As one of the third-generation semiconductor materials, gallium nitride (GaN) is accelerating its penetration into high-growth areas such as power electronics, data centers, and new energy vehicles, thanks to its high electron mobility, large breakdown voltage, and fast frequency response. However, at this critical juncture, TSMC and Infineon have chosen completely different development paths.

1. TSMC's Exit

TSMC plans to gradually exit the GaN wafer foundry business by 2027. The main reasons include low capacity utilization, intense price competition, and a strategic shift in focus. TSMC's GaN business has primarily focused on 150 mm (6-inch) silicon substrate processes, serving customers such as Navitas, STMicroelectronics, and GaN Systems with high-voltage GaN wafer manufacturing foundry services. However, the overall GaN market is much smaller than that of CMOS, making it difficult to achieve economies of scale in pricing. As a result, TSMC's GaN business has always maintained a low wafer input scale.

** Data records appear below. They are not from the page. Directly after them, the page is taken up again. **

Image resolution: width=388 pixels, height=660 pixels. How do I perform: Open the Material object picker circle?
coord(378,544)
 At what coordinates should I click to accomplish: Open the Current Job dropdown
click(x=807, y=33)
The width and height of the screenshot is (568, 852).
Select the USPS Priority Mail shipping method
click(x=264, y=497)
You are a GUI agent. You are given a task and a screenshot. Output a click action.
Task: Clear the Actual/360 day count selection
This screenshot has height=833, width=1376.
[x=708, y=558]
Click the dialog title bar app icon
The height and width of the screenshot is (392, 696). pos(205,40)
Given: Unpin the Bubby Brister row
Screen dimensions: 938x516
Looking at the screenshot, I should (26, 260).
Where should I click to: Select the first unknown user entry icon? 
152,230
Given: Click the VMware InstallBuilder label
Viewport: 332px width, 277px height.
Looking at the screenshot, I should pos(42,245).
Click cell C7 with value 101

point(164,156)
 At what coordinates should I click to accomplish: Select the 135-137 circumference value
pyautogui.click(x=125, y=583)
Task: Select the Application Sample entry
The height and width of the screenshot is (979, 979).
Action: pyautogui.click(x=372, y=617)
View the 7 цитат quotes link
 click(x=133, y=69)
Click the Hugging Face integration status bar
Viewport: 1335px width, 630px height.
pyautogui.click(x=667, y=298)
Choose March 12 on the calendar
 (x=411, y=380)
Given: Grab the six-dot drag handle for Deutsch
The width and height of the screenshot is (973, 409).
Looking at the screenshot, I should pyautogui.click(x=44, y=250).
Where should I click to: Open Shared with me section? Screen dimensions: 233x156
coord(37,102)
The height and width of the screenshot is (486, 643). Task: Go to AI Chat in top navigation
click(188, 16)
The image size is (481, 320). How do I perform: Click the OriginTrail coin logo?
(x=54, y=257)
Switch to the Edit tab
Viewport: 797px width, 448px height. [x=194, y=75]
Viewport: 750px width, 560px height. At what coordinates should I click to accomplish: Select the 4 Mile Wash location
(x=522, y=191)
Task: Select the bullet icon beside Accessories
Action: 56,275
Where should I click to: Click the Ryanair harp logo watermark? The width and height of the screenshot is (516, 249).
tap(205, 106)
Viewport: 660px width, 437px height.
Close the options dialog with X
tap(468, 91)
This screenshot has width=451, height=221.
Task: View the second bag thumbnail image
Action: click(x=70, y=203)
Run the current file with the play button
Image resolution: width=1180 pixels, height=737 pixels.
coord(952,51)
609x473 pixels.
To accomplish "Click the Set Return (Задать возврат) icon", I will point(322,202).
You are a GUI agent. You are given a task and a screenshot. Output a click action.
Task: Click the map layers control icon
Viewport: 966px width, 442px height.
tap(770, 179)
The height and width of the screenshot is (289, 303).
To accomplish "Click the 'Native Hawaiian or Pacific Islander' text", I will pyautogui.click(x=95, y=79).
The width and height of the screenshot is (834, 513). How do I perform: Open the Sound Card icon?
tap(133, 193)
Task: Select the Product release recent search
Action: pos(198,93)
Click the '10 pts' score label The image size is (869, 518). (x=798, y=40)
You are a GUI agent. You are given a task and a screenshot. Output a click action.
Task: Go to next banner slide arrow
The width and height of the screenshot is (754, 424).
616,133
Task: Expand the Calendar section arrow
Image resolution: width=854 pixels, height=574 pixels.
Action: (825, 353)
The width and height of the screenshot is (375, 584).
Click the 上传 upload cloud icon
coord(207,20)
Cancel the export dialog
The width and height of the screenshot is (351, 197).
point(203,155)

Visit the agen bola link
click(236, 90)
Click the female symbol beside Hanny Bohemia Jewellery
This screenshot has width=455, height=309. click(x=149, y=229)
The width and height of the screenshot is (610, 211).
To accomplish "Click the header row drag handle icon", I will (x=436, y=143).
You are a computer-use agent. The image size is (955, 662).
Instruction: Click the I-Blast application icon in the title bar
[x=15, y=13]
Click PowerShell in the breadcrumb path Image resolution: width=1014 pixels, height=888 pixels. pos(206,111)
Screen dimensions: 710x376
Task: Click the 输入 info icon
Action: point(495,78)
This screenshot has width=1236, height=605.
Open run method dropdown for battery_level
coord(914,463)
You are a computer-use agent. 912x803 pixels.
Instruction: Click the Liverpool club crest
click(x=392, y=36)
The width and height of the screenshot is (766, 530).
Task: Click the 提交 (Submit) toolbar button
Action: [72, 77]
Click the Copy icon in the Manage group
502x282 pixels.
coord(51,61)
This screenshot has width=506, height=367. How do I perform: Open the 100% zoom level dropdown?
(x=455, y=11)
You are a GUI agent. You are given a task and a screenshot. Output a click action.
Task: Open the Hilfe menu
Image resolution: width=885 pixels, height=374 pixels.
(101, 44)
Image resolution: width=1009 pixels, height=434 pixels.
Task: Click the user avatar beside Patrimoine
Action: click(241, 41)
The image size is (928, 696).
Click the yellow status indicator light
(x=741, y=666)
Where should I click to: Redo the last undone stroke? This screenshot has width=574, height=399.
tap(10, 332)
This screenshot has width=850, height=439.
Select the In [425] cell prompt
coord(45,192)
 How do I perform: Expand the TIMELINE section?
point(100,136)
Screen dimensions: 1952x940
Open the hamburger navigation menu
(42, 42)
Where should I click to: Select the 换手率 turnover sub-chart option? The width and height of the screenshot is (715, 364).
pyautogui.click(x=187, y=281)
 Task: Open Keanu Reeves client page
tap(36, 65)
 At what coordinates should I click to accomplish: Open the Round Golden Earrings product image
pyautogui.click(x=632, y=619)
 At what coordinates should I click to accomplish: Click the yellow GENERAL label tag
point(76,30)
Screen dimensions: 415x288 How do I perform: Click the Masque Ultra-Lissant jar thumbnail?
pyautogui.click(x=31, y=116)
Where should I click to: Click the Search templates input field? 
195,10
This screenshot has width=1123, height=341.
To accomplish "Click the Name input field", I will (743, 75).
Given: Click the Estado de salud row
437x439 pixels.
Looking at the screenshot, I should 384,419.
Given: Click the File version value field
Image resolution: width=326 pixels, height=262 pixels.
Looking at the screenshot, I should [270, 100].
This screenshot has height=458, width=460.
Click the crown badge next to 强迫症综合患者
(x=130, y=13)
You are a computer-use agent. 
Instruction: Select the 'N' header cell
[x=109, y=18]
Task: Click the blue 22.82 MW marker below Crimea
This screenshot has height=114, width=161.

From a technical perspective, GaN epitaxial growth has extremely high requirements for temperature control and defect density, posing challenges to equipment and process parameter windows. Additionally, while GaN-on-Si has cost advantages, the mismatch in lattice constants and thermal expansion coefficients makes wafer stress management a key issue. Although TSMC has partially addressed these issues through deposition techniques and stress-relief structures, it still struggles to match silicon devices in terms of process generalization and yield control.

2. Infineon's Advancement

Meanwhile, Infineon is aggressively advancing its 300 mm GaN wafer IDM (Integrated Device Manufacturing) in-house production line, aiming to gain a first-mover advantage in efficiency and cost. Infineon's strategy is to build an IDM vertical integration model and directly transition to a 300 mm wafer platform. Technically, the biggest advantage of a 300 mm wafer is the significant increase in the number of chips per wafer. According to Infineon's estimates, under the same conditions, each wafer can produce approximately 2.7 times more chips, thereby significantly reducing epitaxial costs and front-end process expenses. A larger wafer platform can also further improve the utilization rate of epitaxial equipment, reduce manufacturing costs, and facilitate standardized testing processes. This is crucial for the future penetration of GaN into high-volume application areas such as automotive and industrial inverters.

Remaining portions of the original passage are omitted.